Effect of Subtype of K-Ras Mutation on Survival in Resected Pancreatic Adenocarcinoma

Objective The purpose is to determine if the different Kras mutations found in pancreatic ductal adenocarcinoma (PDA) confer different survivals after adjuvant gemcitabine, docetaxel and capecitabine (GTX) therapy, a regimen that affects Kras signaling. Methods We evaluated the survival with the type of Kras mutation in 53 patients who had resected PDA. All patients were treated either with neoadjuvant or adjuvant GTX therapy. The types and frequencies of Kras mutations in our PDA patients were compared to those in the literature for PDA, lung cancer and colon cancer. Results We found that 79% of our patients had a mutation in Kras at codon 12, with replacement of the glycine for either aspartic acid (47%), valine (19%), arginine (9%) or cysteine (4%). Serine and alanine substitutions and codon 13 mutations were not found. The frequency of Kras mutations detected in PDA differs markedly from those found in lung and colon cancer.

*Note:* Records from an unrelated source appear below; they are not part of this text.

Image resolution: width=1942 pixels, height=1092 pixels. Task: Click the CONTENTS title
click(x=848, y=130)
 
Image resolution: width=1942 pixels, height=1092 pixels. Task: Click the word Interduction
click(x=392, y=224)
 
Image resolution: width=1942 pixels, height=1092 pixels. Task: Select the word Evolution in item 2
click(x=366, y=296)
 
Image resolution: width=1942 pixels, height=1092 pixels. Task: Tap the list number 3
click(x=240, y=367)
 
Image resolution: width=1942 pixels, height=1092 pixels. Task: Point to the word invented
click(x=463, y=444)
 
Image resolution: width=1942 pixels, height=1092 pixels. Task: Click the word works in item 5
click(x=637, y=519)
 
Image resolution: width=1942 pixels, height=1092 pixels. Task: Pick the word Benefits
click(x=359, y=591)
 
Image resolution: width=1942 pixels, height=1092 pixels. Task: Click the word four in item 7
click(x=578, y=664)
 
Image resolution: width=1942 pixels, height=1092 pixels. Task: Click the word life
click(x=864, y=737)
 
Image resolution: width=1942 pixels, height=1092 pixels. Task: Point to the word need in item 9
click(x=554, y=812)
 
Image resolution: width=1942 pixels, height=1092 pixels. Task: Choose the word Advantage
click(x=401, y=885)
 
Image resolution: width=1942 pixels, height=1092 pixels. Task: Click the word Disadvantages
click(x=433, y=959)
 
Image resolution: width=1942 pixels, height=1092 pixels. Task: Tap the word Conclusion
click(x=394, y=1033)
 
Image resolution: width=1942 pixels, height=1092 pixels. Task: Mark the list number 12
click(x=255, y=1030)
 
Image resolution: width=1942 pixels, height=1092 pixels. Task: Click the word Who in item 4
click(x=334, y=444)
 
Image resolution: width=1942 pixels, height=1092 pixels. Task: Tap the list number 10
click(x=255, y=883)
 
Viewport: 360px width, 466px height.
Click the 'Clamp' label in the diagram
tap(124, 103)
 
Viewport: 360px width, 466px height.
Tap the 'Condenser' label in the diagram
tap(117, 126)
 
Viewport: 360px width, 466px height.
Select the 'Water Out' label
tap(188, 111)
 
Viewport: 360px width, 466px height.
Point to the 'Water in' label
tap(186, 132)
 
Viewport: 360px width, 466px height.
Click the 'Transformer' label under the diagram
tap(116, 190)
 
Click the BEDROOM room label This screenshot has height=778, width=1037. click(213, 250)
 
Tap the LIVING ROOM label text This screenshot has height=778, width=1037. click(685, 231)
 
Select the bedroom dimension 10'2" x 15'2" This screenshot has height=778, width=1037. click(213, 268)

Our PDA patients with aspartic acid or valine substitutions for glycine 12 had more relapses (p=0.026). Summary The types and frequencies of Kras mutations are different in PDA from those observed in lung cancer or colon cancer. PDA patients with aspartic acid and valine have a poor survival, but it is not clear if all Kras mutations are equally detrimental as other mutation had fewer relapses. Larger sample sizes are needed to know different amino acid substitutions in Kras result in different responses or survivals with GTX or other therapy.